== Goal of the exercise ==
Make an exact copy of the entries that come next.

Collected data

# # # # # # #

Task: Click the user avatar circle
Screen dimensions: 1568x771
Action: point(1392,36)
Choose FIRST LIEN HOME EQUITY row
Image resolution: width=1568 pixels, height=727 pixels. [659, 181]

# # # # # # #

== Reply ==
Task: Click the user avatar circle
Screen dimensions: 1568x771
Action: point(1392,36)
Choose FIRST LIEN HOME EQUITY row
Image resolution: width=1568 pixels, height=727 pixels. [659, 181]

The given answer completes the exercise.